Originally posted by Timtoolman:
Now if someone builds me a brand new Mansion and offers it too me. When I say yes take the keys and walk in what gory in building that mansion do I have?! Can I say the work of accepting the keys or the walking into the house makes me a contributor to the building of the mansion?! Absolutely not, unless I am of the calvinist mindset. Then I claim I earned the house and my decision built the house.
Tim (if that's your real name
) I like your illustration. Let me put it to you the way I see the Bible would say it. Someone (that would be God) builds you a new mansion. Even though he offers it to you, you (of your own free will) refuse it because you like the mud hole that you currently live in. As a matter of fact you love the mud hole so much you think the mansion is disgusting. You couldn't care less about some stupid mansion, anyway. So this someone wipes the mud out of your eyes so you can see the mansion, picks you up out of the miry clay (notice the biblical reference), carries you to the front door of the mansion, opens your mud-encrusted hand that has been numb from underuse, puts the keys in your hand (which you gladly accept now that you can really see the mansion), and takes you in the mansion where you live happily ever after.
Who gets ALL the glory in this example? You can't even claim credit for accepting the keys. This is the biblical picture.
The problem in your example is not with anyone claiming to build the mansion. The problem is that someone would be able to claim
a right to the mansion because of something inherent in them (like faith).
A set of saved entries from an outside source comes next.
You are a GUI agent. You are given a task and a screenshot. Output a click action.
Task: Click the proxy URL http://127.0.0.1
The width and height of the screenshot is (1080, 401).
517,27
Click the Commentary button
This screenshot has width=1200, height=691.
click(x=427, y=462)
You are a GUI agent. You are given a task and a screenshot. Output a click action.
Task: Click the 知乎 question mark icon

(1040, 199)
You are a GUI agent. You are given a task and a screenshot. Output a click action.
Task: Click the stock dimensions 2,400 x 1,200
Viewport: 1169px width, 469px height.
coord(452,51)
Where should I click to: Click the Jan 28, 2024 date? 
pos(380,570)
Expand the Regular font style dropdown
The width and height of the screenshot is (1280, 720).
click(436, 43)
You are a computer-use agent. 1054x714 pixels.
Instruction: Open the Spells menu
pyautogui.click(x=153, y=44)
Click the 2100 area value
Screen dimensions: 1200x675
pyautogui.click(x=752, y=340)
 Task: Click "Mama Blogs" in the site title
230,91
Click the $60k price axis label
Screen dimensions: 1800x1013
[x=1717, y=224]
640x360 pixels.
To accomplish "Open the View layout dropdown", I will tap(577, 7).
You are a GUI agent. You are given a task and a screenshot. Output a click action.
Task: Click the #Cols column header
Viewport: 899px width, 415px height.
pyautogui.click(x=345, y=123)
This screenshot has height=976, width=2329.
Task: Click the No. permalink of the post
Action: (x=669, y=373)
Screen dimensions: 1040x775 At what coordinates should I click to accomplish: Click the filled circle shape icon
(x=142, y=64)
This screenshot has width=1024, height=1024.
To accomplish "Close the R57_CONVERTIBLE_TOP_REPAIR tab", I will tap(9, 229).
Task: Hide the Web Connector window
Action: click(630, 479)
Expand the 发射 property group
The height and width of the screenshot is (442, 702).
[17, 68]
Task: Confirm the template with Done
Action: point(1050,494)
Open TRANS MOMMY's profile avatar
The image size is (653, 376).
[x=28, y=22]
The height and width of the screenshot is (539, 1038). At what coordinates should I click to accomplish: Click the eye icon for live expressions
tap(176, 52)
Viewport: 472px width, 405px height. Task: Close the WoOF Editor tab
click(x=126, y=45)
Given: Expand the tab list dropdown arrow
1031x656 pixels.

1 Corinthians 1:27-29 But God has chosen (the Greek word for elected) the foolish things of the world to put to shame the wise, and God has chosen the weak things of the world to put to shame the things which are mighty; 28 and the base things of the world and the things which are despised God has chosen, and the things which are not, to bring to nothing the things that are, 29 that no flesh should glory in His presence.